IL‐12 is an important immunomodulatory cytokine that induces tyrosine phosphorylation and activation of the signal transducer and activator of transcription (STAT)4. IL‐12 induces sustained activation and nuclear translocation of STAT4 and this regulatory process is coupled to both tyrosine and serine phosphorylation of this molecule. IL‐12‐activated tyrosine kinases are the Janus kinases Jak2 and Tyk2 but little is known about IL‐12 regulation of serine kinases.
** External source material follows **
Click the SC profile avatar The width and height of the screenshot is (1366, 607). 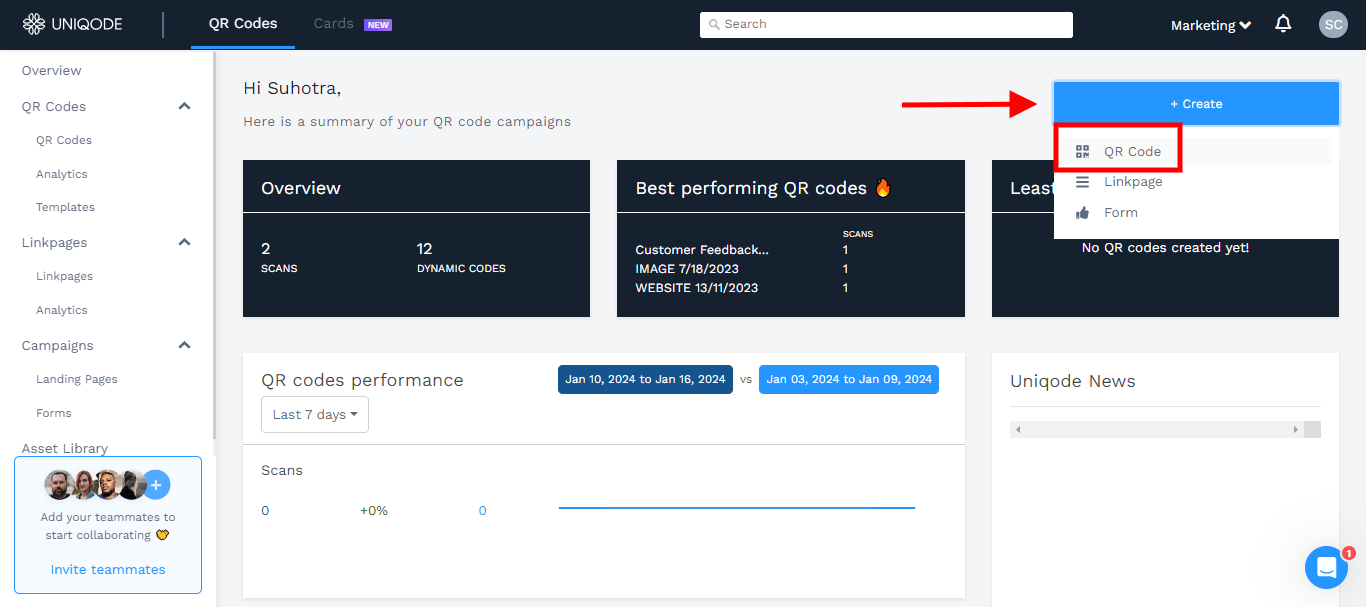pyautogui.click(x=1333, y=24)
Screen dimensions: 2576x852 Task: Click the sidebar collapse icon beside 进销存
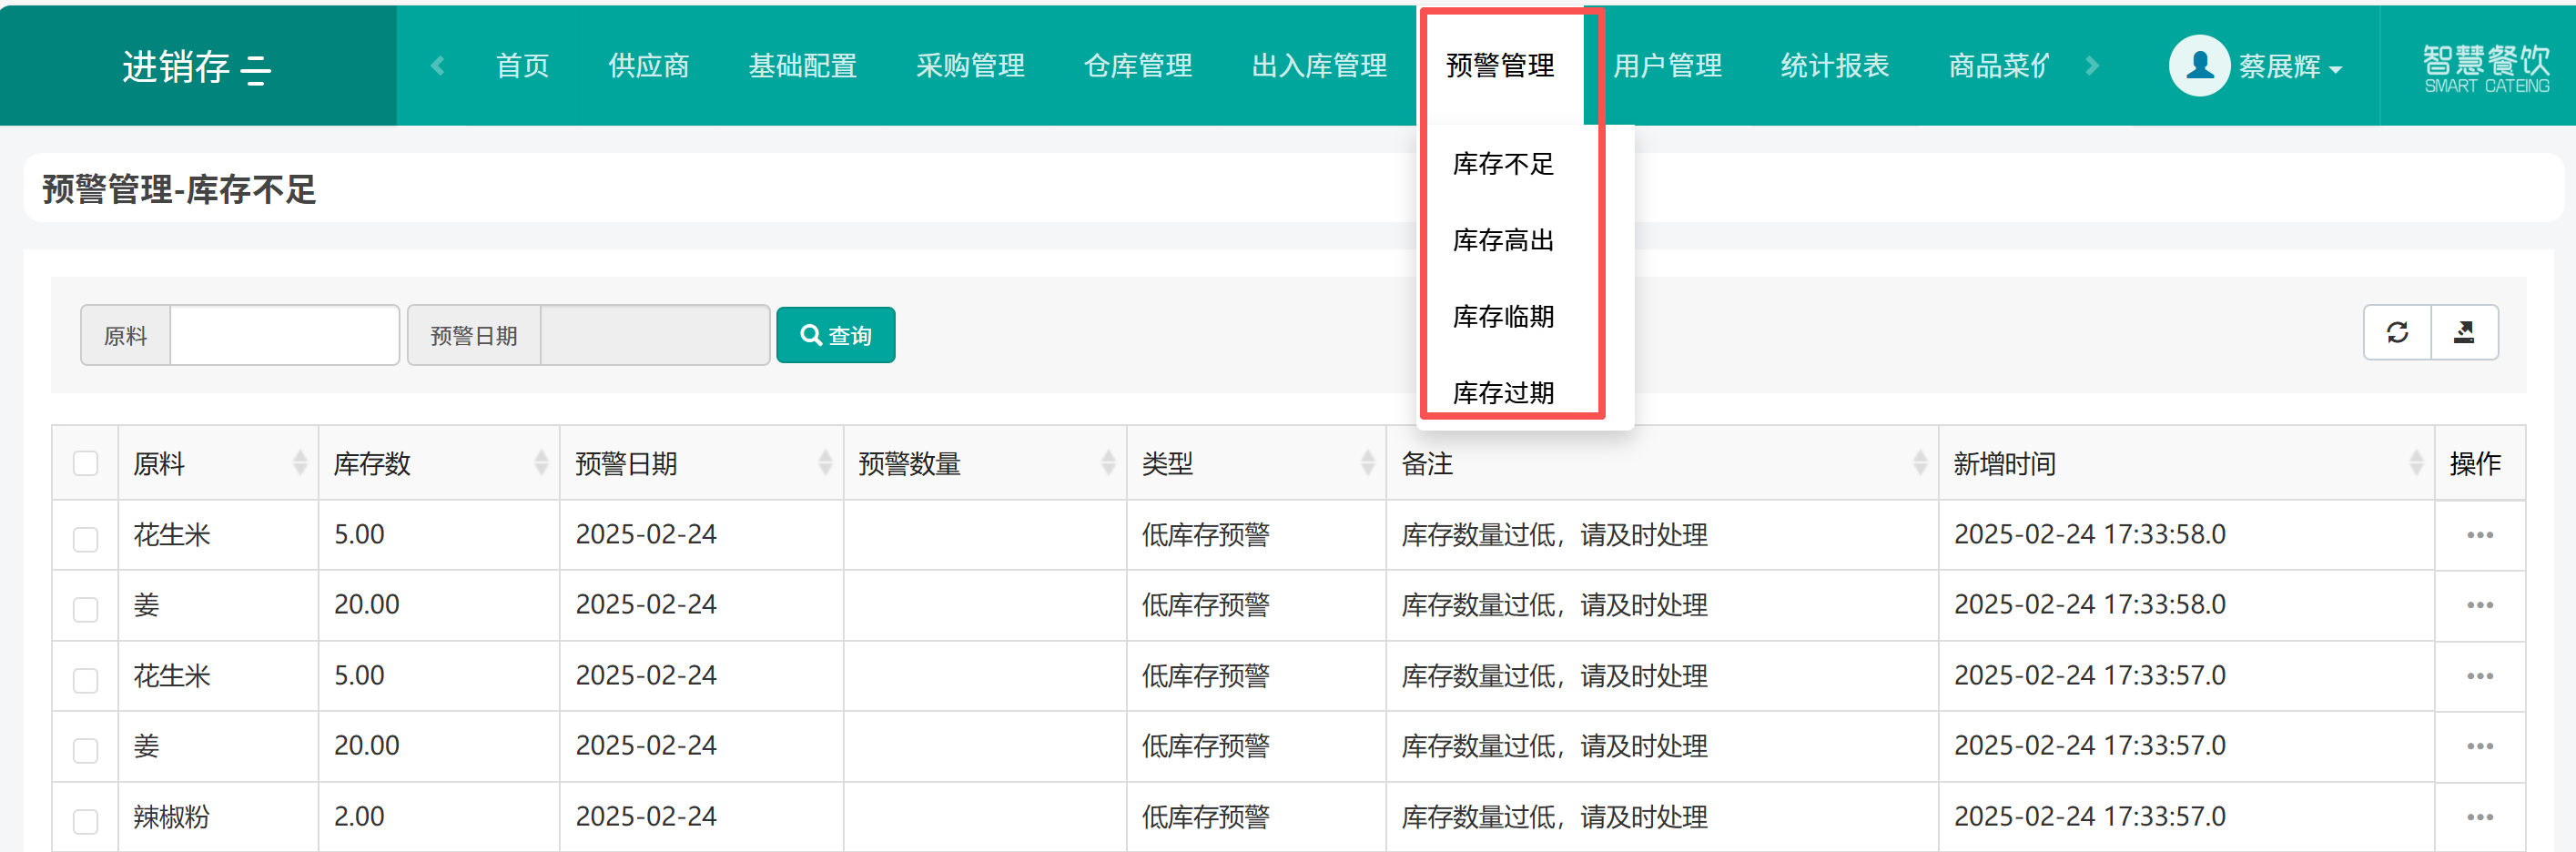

The object of the present study was to explore the role of mitogen‐activated protein kinases (MAPK) Erk1 and Erk2 and phosphatidylinositol 3‐kinase (PI3K) in STAT4 regulation. Here we show that the IL‐12‐induced STAT4 serine kinase is not sensitive to inhibitors of the PI3K or MAPK Erk1,2. Moreover, IL‐12 activation of STAT4 in human peripheral blood‐derived T cells is not accompanied by stimulation of the Ras guanine nucleotide binding cycle or stimulation of MAPK Erk1,2 or initiation of the PI3K signaling pathways. IL‐12 is unable to initiate the serine phosphorylation of STAT 1 and 3. This reveals that the STAT1, 3 and 4 serine kinases are not coordinately regulated in human T cells and that IL‐12 must regulate serine phosphorylation of STAT4 by a kinase network distinct to the MAPK Erk1,2 or PI3K pathways.